This is my first time reading Augusten Burroughs. This particular copy of Possible Side Effects came from a thrift store, or perhaps one of those little free library boxes where people generously leave books for me to take home and put on my shelf.
My bookshelves are old dresser drawers I found on the street, castoffs from someone’s moving day. There was no dresser to accompany them, otherwise I wouldn’t have bookshelves and my clothes would be better organized. But I value rows of books to browse and look at more than rows of socks hidden away in a big wooden box, so I’m quite happy with the drawers sitting sideways on my desk, full of books.
Reading Augusten Burroughs’ short-story memoirs makes me feel normal, or at least makes me feel less abnormal, which is beneficial considering my current mid-life crisis. Lisa Simpson erroneously stated the Chinese word for “crisis” also means “opportunity” (“crisitunity” says Homer).
Job opportunity. Investment opportunity. Business opportunity. Political opportunity. Equal opportunity.
Search results cascading across my screen.
A box of puppies tumbling over each other to get out and explore the world.
My mid-life crisis started around the age of 10 and is currently exacerbated by an in-progress divorce and a lack of surety in my career (the latter being a subject discussed in the book).
When I turned 10 I felt more grown-up than I ever had. 10 was a magical age where I was capable of cooking my own meals, playing the piano, and hadn’t been psychologically damaged by adolescence. It was also the age where I began to realize I always wanted to be more like an adult than a child, but I didn’t understand how to get there.
I’m still trying to figure this out.
While Possible Side Effects is often hilarious, it is also sad, and it is this sweet-and-salty mix that comforts while making it dangerous to read. There is an aroma of contradiction — like “crisitunity”. Being a person prone to depression, it’s hard to read a story about a person struggling with alcoholism and finding his place in the world (no matter how funny) without holding hands with my personal demons. However, there’s a bit I took away from the book that I pocketed like a rabbit’s foot or a string of worry beads: “I wrote more… and I drank less”. Which reminds me of a quote from Van Gogh, the Man Suicided by Society by Antonin Artaud:
“No one has ever written, painted, sculpted, modeled, built, or invented except literally to get out of hell.”
I discovered this quote not in the actual source, but in Stockbridge, Massachusetts above the side-entrance to The Lavender Door, the arts & crafts building of the Austen Riggs Center, whose mission is “to improve the lives of emotionally troubled and ‘treatment-resistant’ patients.

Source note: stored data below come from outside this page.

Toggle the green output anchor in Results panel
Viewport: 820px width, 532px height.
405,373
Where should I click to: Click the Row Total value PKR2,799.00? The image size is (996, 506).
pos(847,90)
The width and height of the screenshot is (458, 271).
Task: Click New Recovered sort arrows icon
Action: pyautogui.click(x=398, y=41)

“Personality disorders… are enduring, persistent and habitual but maladaptive ways of responding to others or dealing with impulses or stressful situations that interfere with relationships or performance in roles.”
The phrase “treatment-resistant” makes me think of how a surface like wood can be treated to resist moisture, insects or decay; treatment can create resistance. Or how a treat can be used to attract (as opposed to repel or resist) an animal or encourage a behavior. Stating that a patient is “treatment-resistant” implies they are either willfully refusing treatment or are somehow immune to its effects, making the patient the cause of the resistance.
On The Island of Misfit Toys (from Rankin/Bass’ rendition of Rudolph the Red-Nosed Reindeer) there are toys which apparently are unwanted because they are different from what would be considered normal: a bird that swims instead of flying, a train whose caboose has square wheels, a cowboy riding an ostrich. A doll who seems completely normal, but:
“[Dolly] was cast off by her mistress and clinically depressed, and they didn’t have Prozac back then.” –Arthur Rankin, Jr.
Misfit. Archaic meaning: something that does not fit or fits badly.
A bird that swims, but cannot fly is a penguin.
It is not my purpose here to invalidate mental illness — I’m just exploring my own difference through a set of related instruments. I know how real mental illness is and how important mental health is. My own mental illness probably would’ve killed me by now if it weren’t for the mental health professionals who’ve treated me, who continue to treat me. Treated in the way that I have been rewarded for changing my behavior, as well as in the way I have been given some protection from the constant decay of self. But this is not a cure. This is not a curing process that changes something permanently like firing clay in a kiln.
Maybe I’m just treatment-resistant.
I think she’s wiping the mirror off in the bathroom after taking a shower. It sounds like a small puppy crying.